We do know that hacking computers is definitely not very hard as a general rule. Sometimes people can do it by accident. Hacking brains is also observationally not very difficult, in the sense that there are quite a few people who can successfully tell other humans to do things even when the things being done are detrimental to those humans.

There are of course limits to both, but also the possibility of greater-than-human capabilities for both.

In the limit, we can be pretty sure that a sufficiently superintelligent AI could devise microscopic machines/bacteria/whatever that could make their way into a human brain and change which neurons fire as well as other effects. It seems almost certain that enough of this would enable complete control over the person including their thoughts and feelings. The same sort of thing could be used to hijack memory buses and so on in computer hardware.

That's a pretty scary scenario, but it does depend upon weasel phrases like "sufficiently superintelligent", and also questions about whether these things could be prevented or at least detected during manufacture and deployment.

There are even more speculative possibilities such as crafted images, sounds, or other sensory inputs that can bypass or take over various brain functions. We don't know, and may never know. It doesn't seem like the sort of thing that could be deduced from current human knowledge or first principles, so if this sort of thing can exist then it would likely require substantial experimentation by an AI before it could be designed.

For computers, these sorts of hacks are routine. Many software and sometimes hardware flaws allow data inputs to execute arbitrary programs on the computer. There are also plenty of ways to stealthily gather information about whether a given system has any of the flaws you know about.
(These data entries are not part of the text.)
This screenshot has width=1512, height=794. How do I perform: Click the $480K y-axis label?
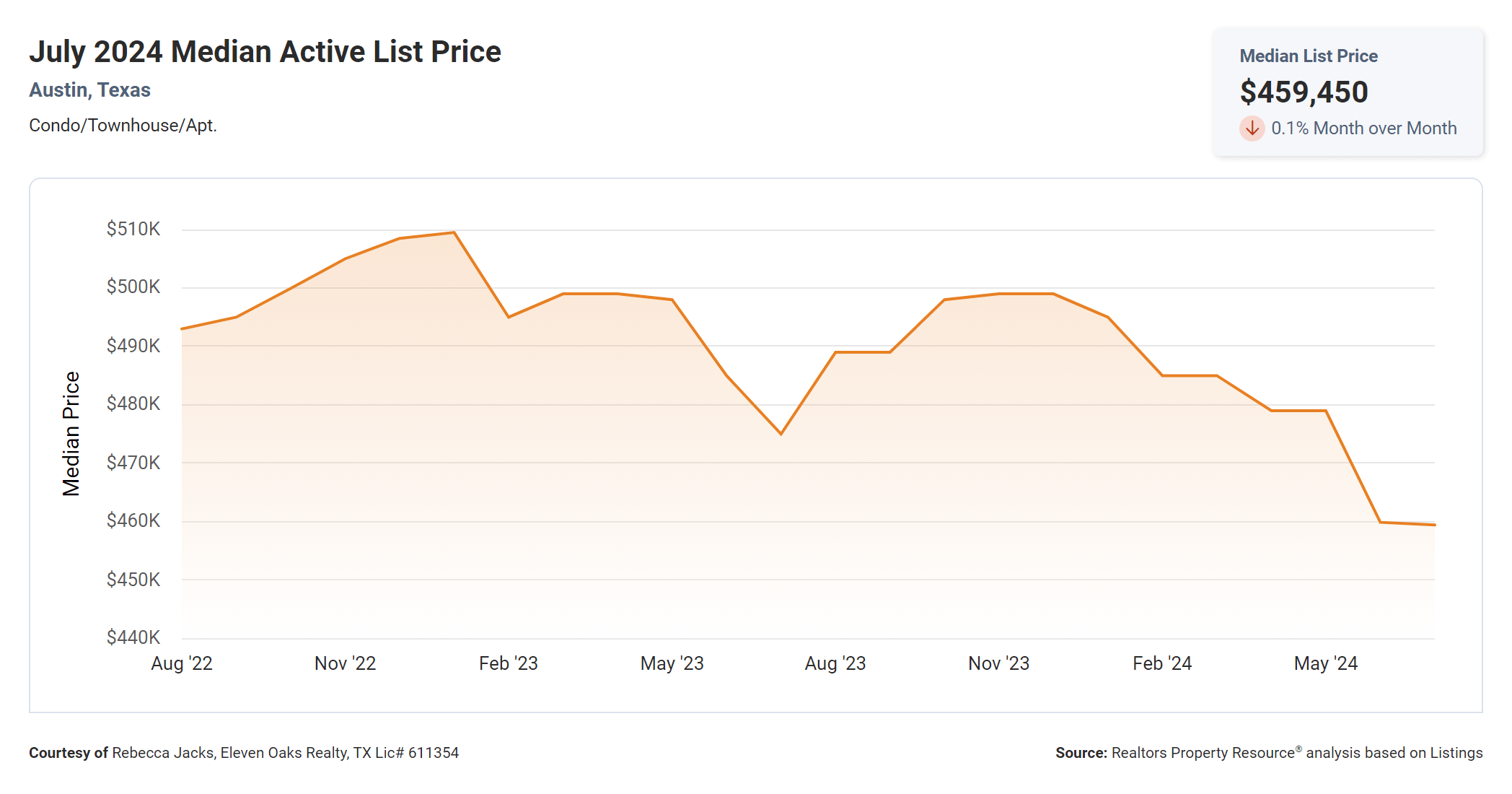(x=133, y=403)
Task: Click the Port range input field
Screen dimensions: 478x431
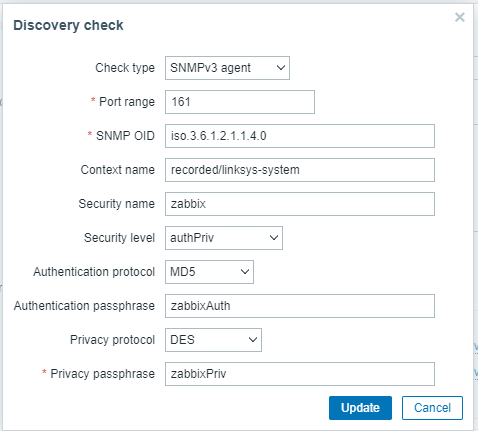Action: coord(240,102)
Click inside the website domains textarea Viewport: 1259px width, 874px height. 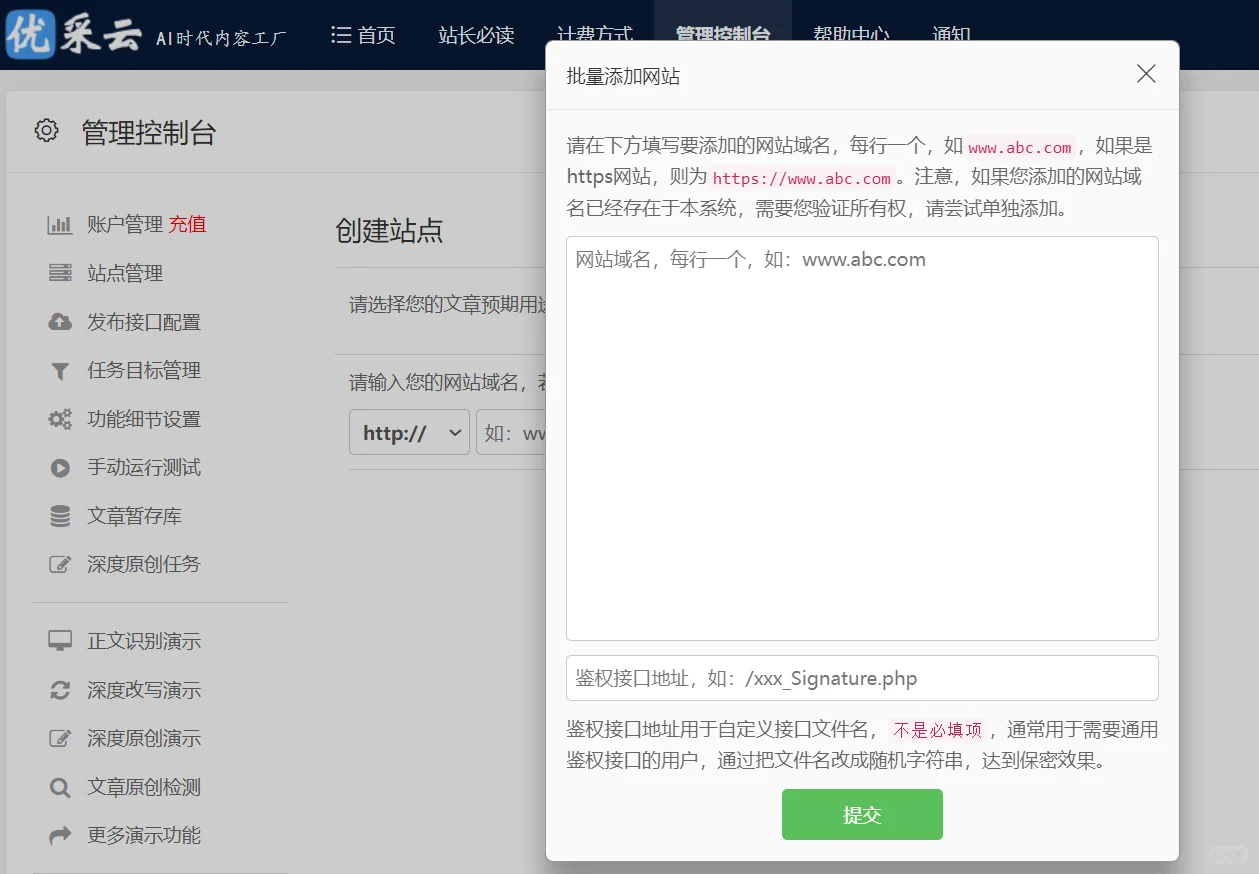coord(861,437)
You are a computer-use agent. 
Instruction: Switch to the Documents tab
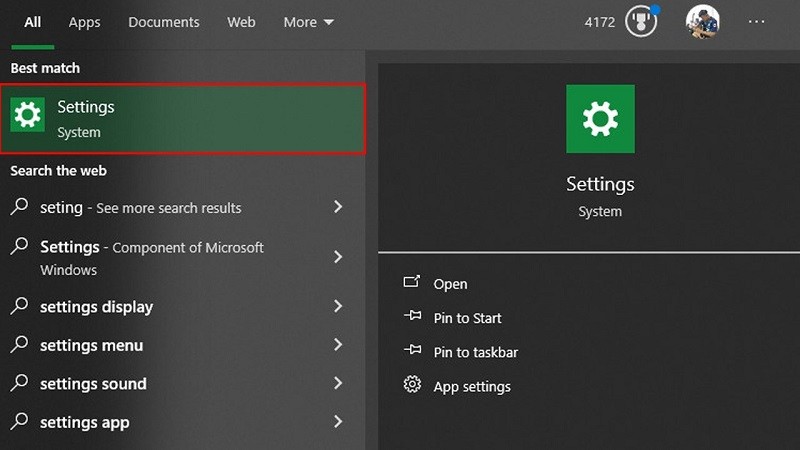(x=163, y=22)
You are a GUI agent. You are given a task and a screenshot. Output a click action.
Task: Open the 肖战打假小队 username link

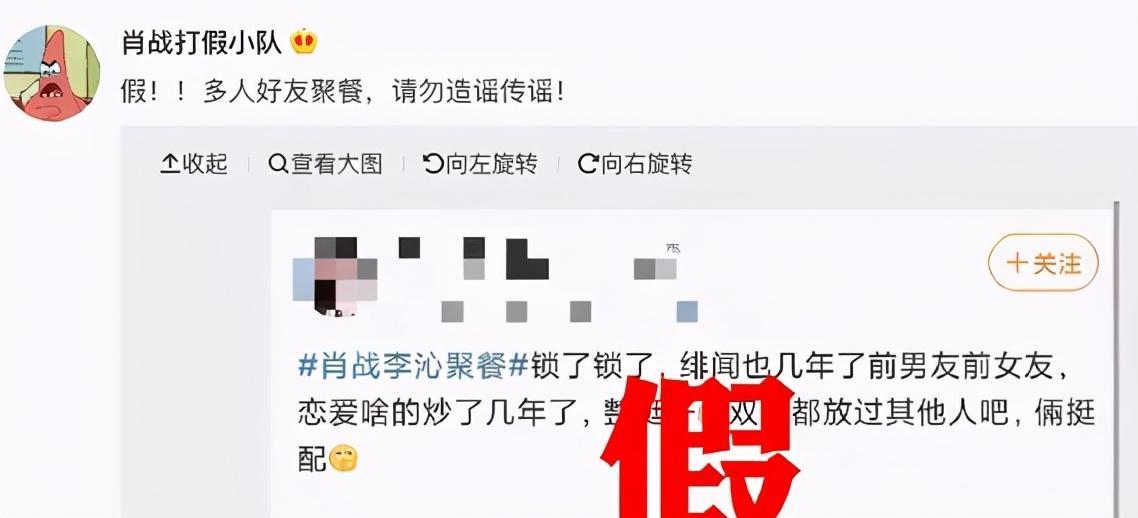202,43
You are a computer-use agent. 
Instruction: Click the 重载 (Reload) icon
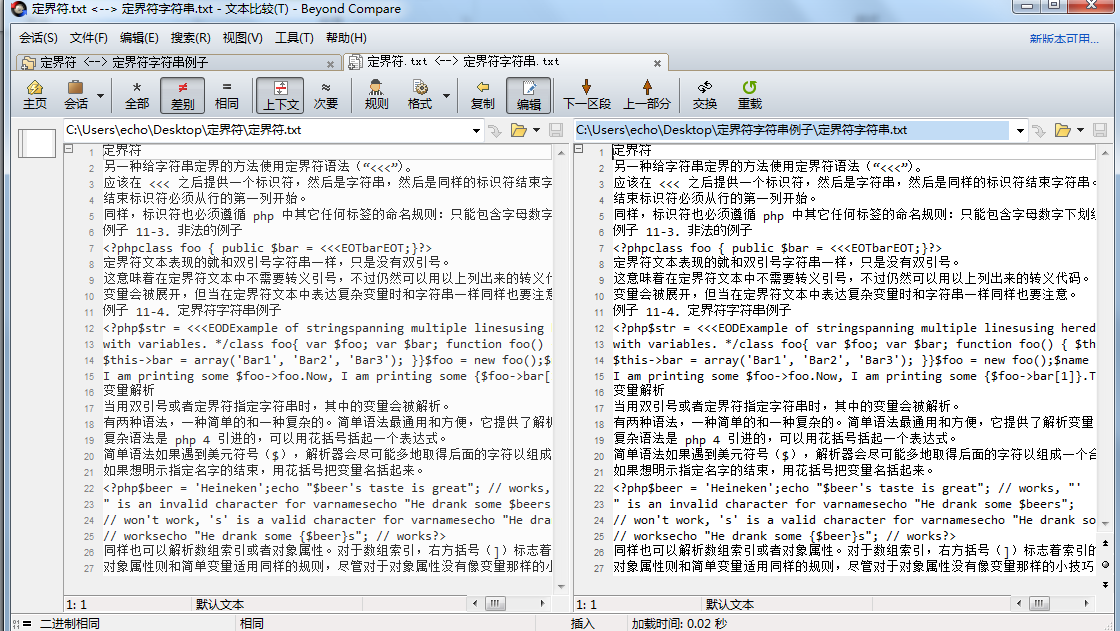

It seems likely that nearly every general purpose computer in use has thousands of such flaws that we have not yet discovered and fixed. New software with new flaws is coming out daily. An AI that can think faster and better about computer code could in principle discover them in much shorter periods of time than any human response.

But again, we can't really know. There are too many possible scenarios. However, we should expect that an AI that thinks faster and better than us, and attempts to hack us or our computers will find ways to do it that we not only haven't thought of, but that we literally cannot imagine.